L’epidemia di Ebola nella Repubblica Democratica del Congo continua ad allargarsi e preoccupa le autorità sanitarie internazionali. Secondo gli ultimi aggiornamenti dei Centers for Disease Control and Prevention statunitensi, al 25 maggio 2026 nella Rdc sono stati segnalati 906 casi sospetti, 105 casi confermati, 223 morti sospette e 10 decessi confermati. Il focolaio ha coinvolto anche l’Uganda, dove risultano 7 casi confermati e un decesso.

Il virus: ceppo Bundibugyo e nessun vaccino approvato
A rendere più complessa la gestione dell’emergenza è il ceppo identificato: Bundibugyo ebolavirus, meno frequente rispetto allo Zaire ebolavirus e, secondo l’Ecdc, privo al momento di vaccini o trattamenti specifici approvati. L’epidemia è stata segnalata inizialmente nella provincia di Ituri, nell’est della Rdc, ma i casi sono stati poi riportati anche nel Nord Kivu e nel Sud Kivu, aree già segnate da instabilità, mobilità della popolazione e difficoltà operative per le squadre sanitarie.
Il 17 maggio 2026 l’Organizzazione mondiale della sanità ha dichiarato l’epidemia una emergenza sanitaria pubblica di rilevanza internazionale. Il giorno successivo Africa CDC l’ha classificata come emergenza sanitaria continentale. La crescita dei casi e la difficoltà di ricostruire tutte le catene di trasmissione indicano che il focolaio potrebbe essere più esteso di quanto finora rilevato.
Le aree più colpite e il rischio di espansione
Le zone maggiormente coinvolte si trovano nell’est della Rdc, in particolare tra Ituri, Nord Kivu e Sud Kivu.

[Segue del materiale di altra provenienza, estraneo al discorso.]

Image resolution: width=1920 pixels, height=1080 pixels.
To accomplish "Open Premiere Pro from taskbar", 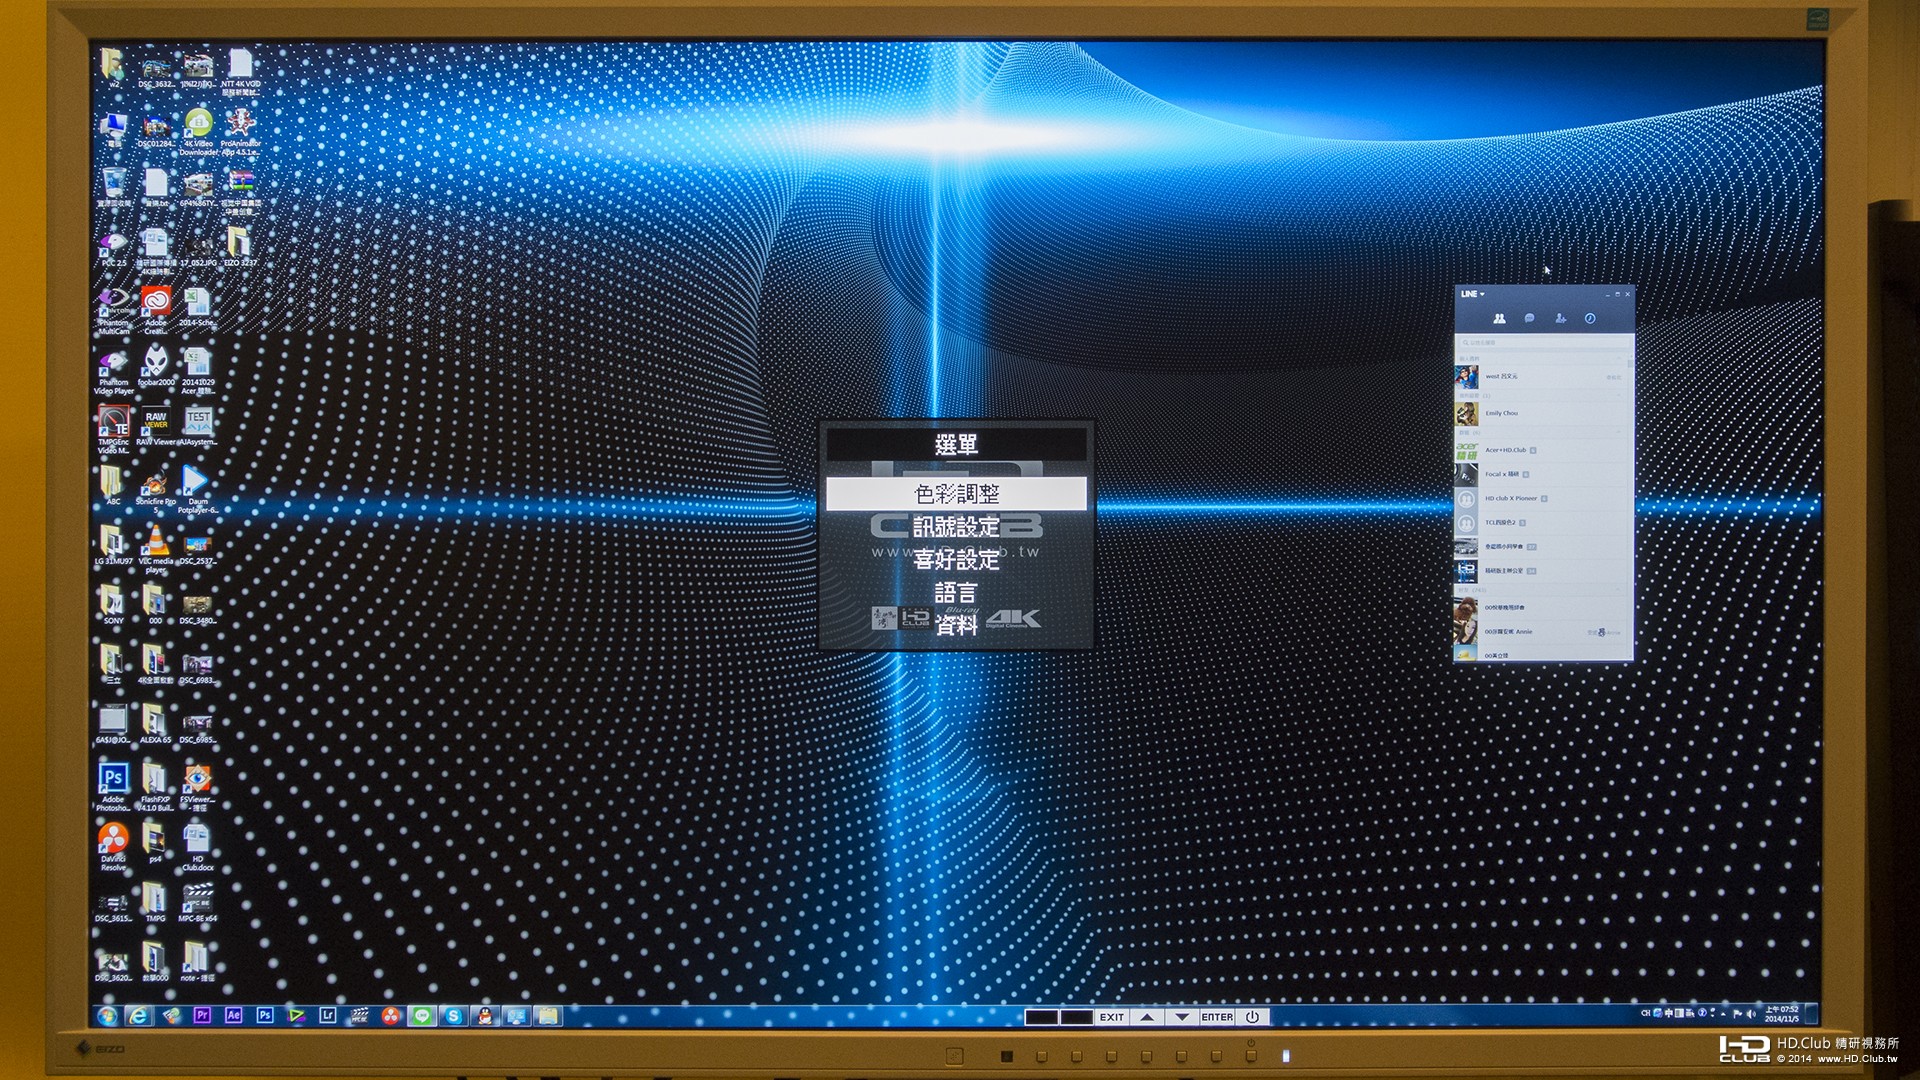I will click(x=202, y=1015).
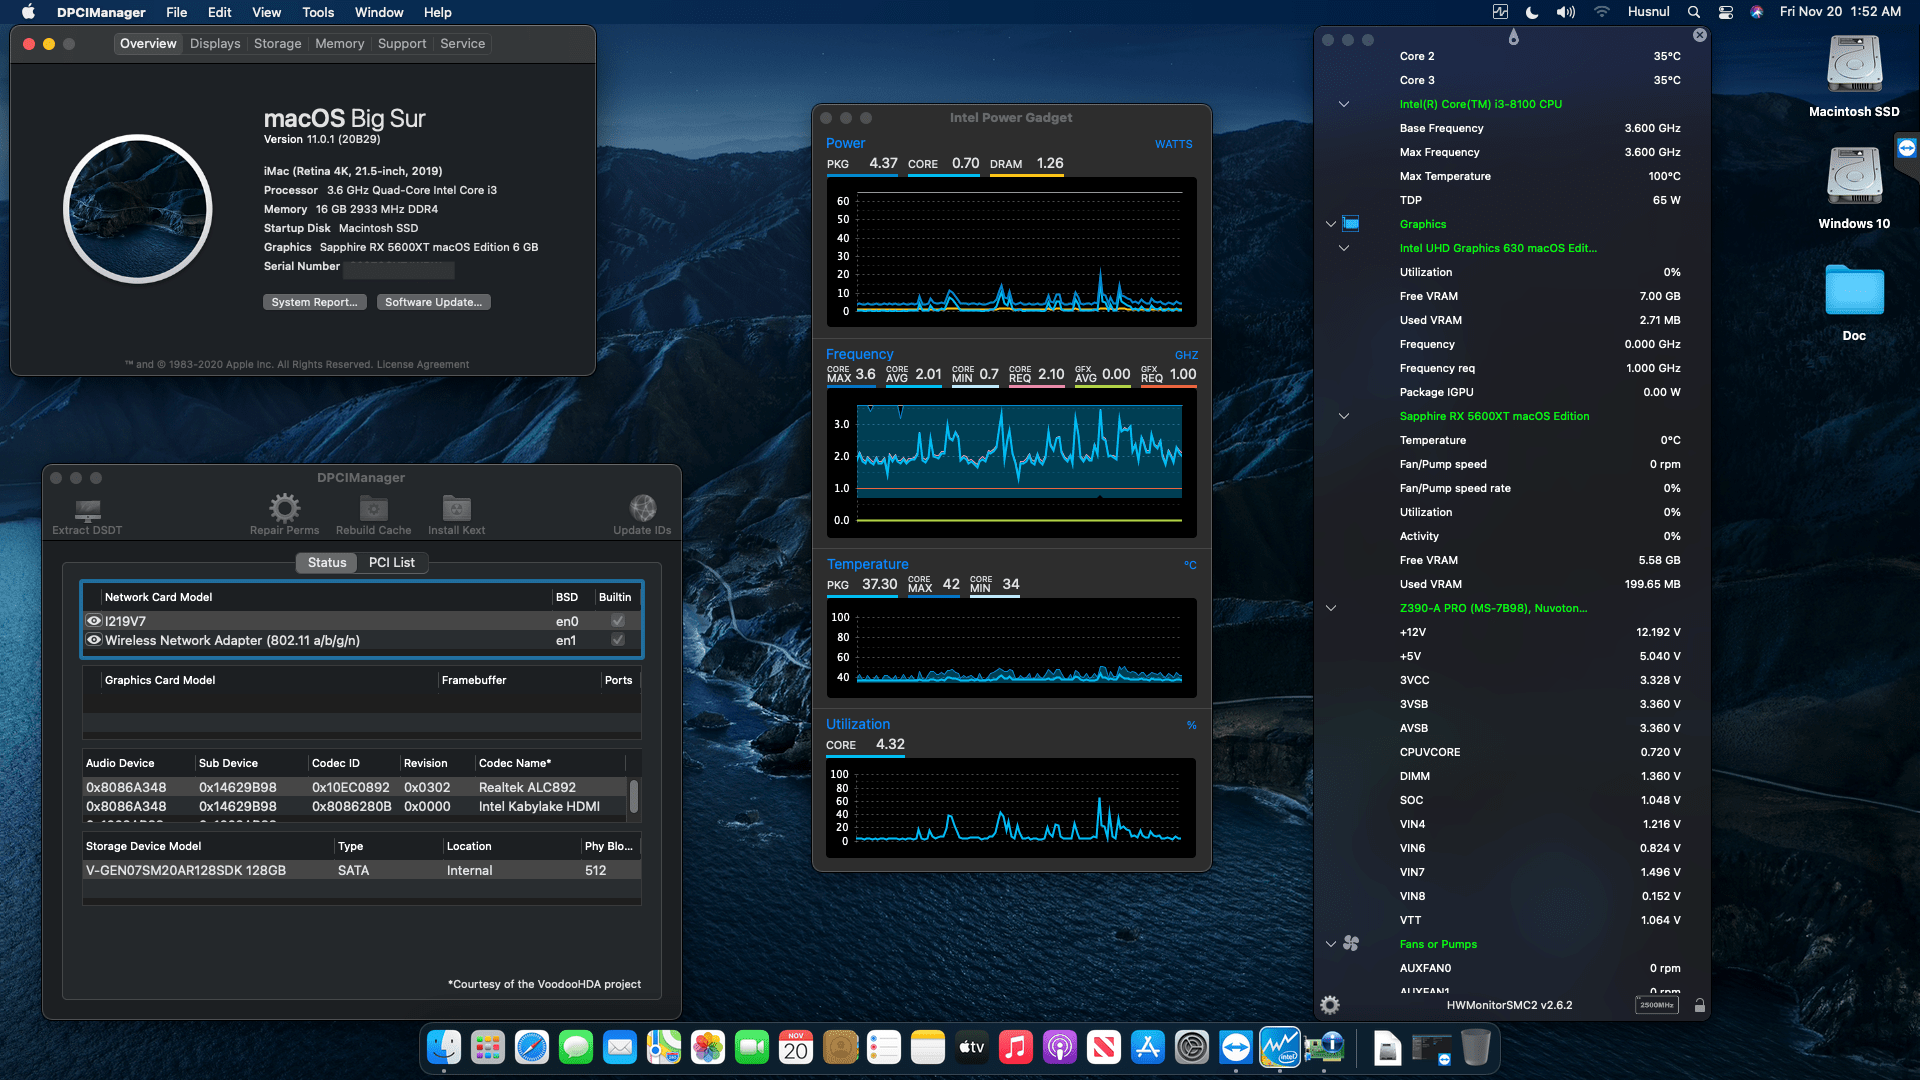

Secondo Ecdc, casi confermati sono stati registrati anche nelle città di Bunia e Goma, due centri strategici per collegamenti, scambi commerciali e movimenti di popolazione. La situazione è aggravata dal contesto di sicurezza: in alcune aree, la violenza e la sfiducia verso le misure sanitarie possono ostacolare isolamento, tracciamento dei contatti e sepolture sicure.
La trasmissione di Ebola avviene attraverso il contatto diretto con sangue, secrezioni o altri fluidi corporei di persone infette, vive o decedute. Per questo motivo sono particolarmente esposti operatori sanitari, familiari e persone coinvolte nell’assistenza o nei rituali funebri.

Due cooperanti italiani negativi ai test
In Italia, due cooperanti rientrati dall’Uganda e ricoverati all’Ospedale Sacco di Milano sono risultati negativi ai test per Ebola. La notizia è stata comunicata il 25 maggio 2026: gli esami virologici effettuati presso il laboratorio di riferimento del Sacco hanno escluso l’infezione da Ebola. Secondo quanto riportato, resta sotto valutazione l’ipotesi di un’infezione batterica gastrointestinale; i pazienti sono risultati negativi anche ai test per malaria e per i principali virus respiratori monitorati.
La Regione Lombardia, attraverso l’assessore al Welfare Guido Bertolaso, ha parlato di “allarme mediatico”, sottolineando che i controlli hanno dato esito negativo. I due pazienti restano comunque sotto osservazione specialistica, come previsto dai protocolli per i casi sospetti di malattie infettive ad alto rischio.

Sorveglianza sui rientri da Rdc e Uganda
Il Ministero della Salute ha attivato la sorveglianza sanitaria sui rientri da Repubblica Democratica del Congo e Uganda, con obblighi di comunicazione per Ong e cooperanti. La misura serve a intercettare tempestivamente eventuali sintomi compatibili nei giorni successivi al rientro e a proteggere sia i viaggiatori sia la rete sanitaria nazionale.
Per la popolazione europea, l’Ecdc valuta il rischio come molto basso. Il livello di attenzione è invece più elevato per operatori umanitari, sanitari e religiosi impegnati direttamente nelle aree colpite, soprattutto se a contatto con pazienti, comunità locali o strutture sanitarie.
L’epidemia non è soltanto una crisi sanitaria, ma anche logistica e sociale. La risposta richiede tracciamento dei contatti, isolamento dei casi, protezione degli operatori, comunicazione con le comunità locali e capacità di intervento in territori difficili. L’Ecdc ha attivato la EU Health Task Force, con esperti inviati a supporto della risposta internazionale.